:: WHAT TO WORK ON ::
Return every line of the records below word for word, with nothing changed.

# Start of DATA FOR THIS EXERCISE

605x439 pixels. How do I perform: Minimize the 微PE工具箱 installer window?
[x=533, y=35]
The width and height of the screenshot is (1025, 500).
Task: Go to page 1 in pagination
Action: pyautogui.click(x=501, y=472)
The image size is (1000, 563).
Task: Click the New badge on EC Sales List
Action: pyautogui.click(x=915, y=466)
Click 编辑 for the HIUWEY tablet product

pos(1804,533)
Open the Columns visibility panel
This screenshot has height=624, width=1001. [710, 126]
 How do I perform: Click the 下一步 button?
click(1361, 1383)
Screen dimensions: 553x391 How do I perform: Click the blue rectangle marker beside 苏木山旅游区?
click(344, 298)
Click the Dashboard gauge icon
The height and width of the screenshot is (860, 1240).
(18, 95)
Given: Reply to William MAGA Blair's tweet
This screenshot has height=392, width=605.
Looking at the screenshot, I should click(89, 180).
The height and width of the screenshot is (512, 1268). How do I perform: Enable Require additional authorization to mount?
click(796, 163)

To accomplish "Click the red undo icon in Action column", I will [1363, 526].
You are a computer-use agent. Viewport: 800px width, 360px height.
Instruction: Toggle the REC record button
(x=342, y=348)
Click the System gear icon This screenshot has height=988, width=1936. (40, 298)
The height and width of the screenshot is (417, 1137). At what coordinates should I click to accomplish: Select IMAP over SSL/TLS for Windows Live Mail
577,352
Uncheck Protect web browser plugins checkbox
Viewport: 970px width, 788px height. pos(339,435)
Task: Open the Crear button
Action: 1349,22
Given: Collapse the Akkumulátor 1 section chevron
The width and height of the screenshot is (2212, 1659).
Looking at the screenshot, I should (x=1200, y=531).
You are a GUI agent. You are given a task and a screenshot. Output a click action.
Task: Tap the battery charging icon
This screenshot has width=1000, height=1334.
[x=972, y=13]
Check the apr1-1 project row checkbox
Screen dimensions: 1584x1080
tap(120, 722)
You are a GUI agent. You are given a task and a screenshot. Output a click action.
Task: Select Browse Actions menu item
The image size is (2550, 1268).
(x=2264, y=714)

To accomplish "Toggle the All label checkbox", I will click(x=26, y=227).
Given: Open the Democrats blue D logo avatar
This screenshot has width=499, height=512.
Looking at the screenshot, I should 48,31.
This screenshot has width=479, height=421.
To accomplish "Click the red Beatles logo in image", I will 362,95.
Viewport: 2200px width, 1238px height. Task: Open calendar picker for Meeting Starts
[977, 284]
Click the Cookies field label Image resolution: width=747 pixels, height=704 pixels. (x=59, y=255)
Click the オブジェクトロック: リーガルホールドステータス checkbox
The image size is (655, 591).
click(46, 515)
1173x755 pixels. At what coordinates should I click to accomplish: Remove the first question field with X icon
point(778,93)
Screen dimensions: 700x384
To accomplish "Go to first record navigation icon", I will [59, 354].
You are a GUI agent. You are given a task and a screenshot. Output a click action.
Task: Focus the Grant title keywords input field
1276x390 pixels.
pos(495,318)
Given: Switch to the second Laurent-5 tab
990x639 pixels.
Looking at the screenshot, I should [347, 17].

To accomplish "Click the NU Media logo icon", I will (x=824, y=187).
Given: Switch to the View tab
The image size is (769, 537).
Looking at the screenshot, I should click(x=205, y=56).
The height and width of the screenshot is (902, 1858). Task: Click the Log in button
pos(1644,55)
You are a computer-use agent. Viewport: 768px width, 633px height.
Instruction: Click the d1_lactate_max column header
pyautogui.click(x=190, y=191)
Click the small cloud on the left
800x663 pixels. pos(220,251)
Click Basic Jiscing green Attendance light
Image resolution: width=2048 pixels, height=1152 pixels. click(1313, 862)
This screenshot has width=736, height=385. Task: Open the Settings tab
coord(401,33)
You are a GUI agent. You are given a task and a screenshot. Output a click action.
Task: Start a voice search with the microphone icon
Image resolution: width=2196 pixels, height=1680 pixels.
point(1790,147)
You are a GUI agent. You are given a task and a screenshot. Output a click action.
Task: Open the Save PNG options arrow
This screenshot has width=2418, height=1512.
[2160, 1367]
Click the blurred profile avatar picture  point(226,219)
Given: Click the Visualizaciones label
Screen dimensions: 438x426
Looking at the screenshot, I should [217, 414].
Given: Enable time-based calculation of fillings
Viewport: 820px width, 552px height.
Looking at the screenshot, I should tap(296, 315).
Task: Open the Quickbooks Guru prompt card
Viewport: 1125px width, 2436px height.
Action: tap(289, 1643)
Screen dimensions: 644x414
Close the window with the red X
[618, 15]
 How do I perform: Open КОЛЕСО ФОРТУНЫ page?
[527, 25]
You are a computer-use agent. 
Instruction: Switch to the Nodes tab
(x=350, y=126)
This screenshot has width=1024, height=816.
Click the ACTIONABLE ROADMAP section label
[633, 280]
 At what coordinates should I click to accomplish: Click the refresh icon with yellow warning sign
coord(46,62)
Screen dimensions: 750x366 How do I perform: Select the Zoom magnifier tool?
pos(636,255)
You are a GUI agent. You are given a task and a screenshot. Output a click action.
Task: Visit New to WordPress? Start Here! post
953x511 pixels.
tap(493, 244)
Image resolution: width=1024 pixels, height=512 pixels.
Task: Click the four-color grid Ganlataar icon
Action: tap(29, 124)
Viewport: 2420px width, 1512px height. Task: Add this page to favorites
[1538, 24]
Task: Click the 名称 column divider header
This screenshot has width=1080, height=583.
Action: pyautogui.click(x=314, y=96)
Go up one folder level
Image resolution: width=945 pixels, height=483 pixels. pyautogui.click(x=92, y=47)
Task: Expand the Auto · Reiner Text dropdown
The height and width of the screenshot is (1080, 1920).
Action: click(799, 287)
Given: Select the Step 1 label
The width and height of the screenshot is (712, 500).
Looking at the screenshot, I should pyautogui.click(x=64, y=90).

# End of DATA FOR THIS EXERCISE

:: ANSWER TO THIS EXERCISE ::
605x439 pixels. How do I perform: Minimize the 微PE工具箱 installer window?
[x=533, y=35]
The width and height of the screenshot is (1025, 500).
Task: Go to page 1 in pagination
Action: pyautogui.click(x=501, y=472)
The image size is (1000, 563).
Task: Click the New badge on EC Sales List
Action: pyautogui.click(x=915, y=466)
Click 编辑 for the HIUWEY tablet product

pos(1804,533)
Open the Columns visibility panel
This screenshot has height=624, width=1001. [710, 126]
 How do I perform: Click the 下一步 button?
click(1361, 1383)
Screen dimensions: 553x391 How do I perform: Click the blue rectangle marker beside 苏木山旅游区?
click(344, 298)
Click the Dashboard gauge icon
The height and width of the screenshot is (860, 1240).
(18, 95)
Given: Reply to William MAGA Blair's tweet
This screenshot has height=392, width=605.
Looking at the screenshot, I should click(89, 180).
The height and width of the screenshot is (512, 1268). How do I perform: Enable Require additional authorization to mount?
click(796, 163)

To accomplish "Click the red undo icon in Action column", I will [1363, 526].
You are a computer-use agent. Viewport: 800px width, 360px height.
Instruction: Toggle the REC record button
(x=342, y=348)
Click the System gear icon This screenshot has height=988, width=1936. (40, 298)
The height and width of the screenshot is (417, 1137). At what coordinates should I click to accomplish: Select IMAP over SSL/TLS for Windows Live Mail
577,352
Uncheck Protect web browser plugins checkbox
Viewport: 970px width, 788px height. pos(339,435)
Task: Open the Crear button
Action: 1349,22
Given: Collapse the Akkumulátor 1 section chevron
The width and height of the screenshot is (2212, 1659).
Looking at the screenshot, I should (x=1200, y=531).
You are a GUI agent. You are given a task and a screenshot. Output a click action.
Task: Tap the battery charging icon
This screenshot has width=1000, height=1334.
[x=972, y=13]
Check the apr1-1 project row checkbox
Screen dimensions: 1584x1080
tap(120, 722)
You are a GUI agent. You are given a task and a screenshot. Output a click action.
Task: Select Browse Actions menu item
The image size is (2550, 1268).
(x=2264, y=714)

To accomplish "Toggle the All label checkbox", I will click(x=26, y=227).
Given: Open the Democrats blue D logo avatar
This screenshot has width=499, height=512.
Looking at the screenshot, I should 48,31.
This screenshot has width=479, height=421.
To accomplish "Click the red Beatles logo in image", I will 362,95.
Viewport: 2200px width, 1238px height. Task: Open calendar picker for Meeting Starts
[977, 284]
Click the Cookies field label Image resolution: width=747 pixels, height=704 pixels. (x=59, y=255)
Click the オブジェクトロック: リーガルホールドステータス checkbox
The image size is (655, 591).
click(46, 515)
1173x755 pixels. At what coordinates should I click to accomplish: Remove the first question field with X icon
point(778,93)
Screen dimensions: 700x384
To accomplish "Go to first record navigation icon", I will [59, 354].
You are a GUI agent. You are given a task and a screenshot. Output a click action.
Task: Focus the Grant title keywords input field
1276x390 pixels.
pos(495,318)
Given: Switch to the second Laurent-5 tab
990x639 pixels.
Looking at the screenshot, I should [347, 17].

To accomplish "Click the NU Media logo icon", I will (x=824, y=187).
Given: Switch to the View tab
The image size is (769, 537).
Looking at the screenshot, I should click(x=205, y=56).
The height and width of the screenshot is (902, 1858). Task: Click the Log in button
pos(1644,55)
You are a computer-use agent. Viewport: 768px width, 633px height.
Instruction: Click the d1_lactate_max column header
pyautogui.click(x=190, y=191)
Click the small cloud on the left
800x663 pixels. pos(220,251)
Click Basic Jiscing green Attendance light
Image resolution: width=2048 pixels, height=1152 pixels. click(1313, 862)
This screenshot has width=736, height=385. Task: Open the Settings tab
coord(401,33)
You are a GUI agent. You are given a task and a screenshot. Output a click action.
Task: Start a voice search with the microphone icon
Image resolution: width=2196 pixels, height=1680 pixels.
point(1790,147)
You are a GUI agent. You are given a task and a screenshot. Output a click action.
Task: Open the Save PNG options arrow
This screenshot has width=2418, height=1512.
[2160, 1367]
Click the blurred profile avatar picture  point(226,219)
Given: Click the Visualizaciones label
Screen dimensions: 438x426
Looking at the screenshot, I should [217, 414].
Given: Enable time-based calculation of fillings
Viewport: 820px width, 552px height.
Looking at the screenshot, I should tap(296, 315).
Task: Open the Quickbooks Guru prompt card
Viewport: 1125px width, 2436px height.
Action: tap(289, 1643)
Screen dimensions: 644x414
Close the window with the red X
[618, 15]
 How do I perform: Open КОЛЕСО ФОРТУНЫ page?
[527, 25]
You are a computer-use agent. 
Instruction: Switch to the Nodes tab
(x=350, y=126)
This screenshot has width=1024, height=816.
Click the ACTIONABLE ROADMAP section label
[633, 280]
 At what coordinates should I click to accomplish: Click the refresh icon with yellow warning sign
coord(46,62)
Screen dimensions: 750x366 How do I perform: Select the Zoom magnifier tool?
pos(636,255)
You are a GUI agent. You are given a task and a screenshot. Output a click action.
Task: Visit New to WordPress? Start Here! post
953x511 pixels.
tap(493, 244)
Image resolution: width=1024 pixels, height=512 pixels.
Task: Click the four-color grid Ganlataar icon
Action: tap(29, 124)
Viewport: 2420px width, 1512px height. Task: Add this page to favorites
[1538, 24]
Task: Click the 名称 column divider header
This screenshot has width=1080, height=583.
Action: pyautogui.click(x=314, y=96)
Go up one folder level
Image resolution: width=945 pixels, height=483 pixels. pyautogui.click(x=92, y=47)
Task: Expand the Auto · Reiner Text dropdown
The height and width of the screenshot is (1080, 1920).
Action: click(799, 287)
Given: Select the Step 1 label
The width and height of the screenshot is (712, 500).
Looking at the screenshot, I should pyautogui.click(x=64, y=90).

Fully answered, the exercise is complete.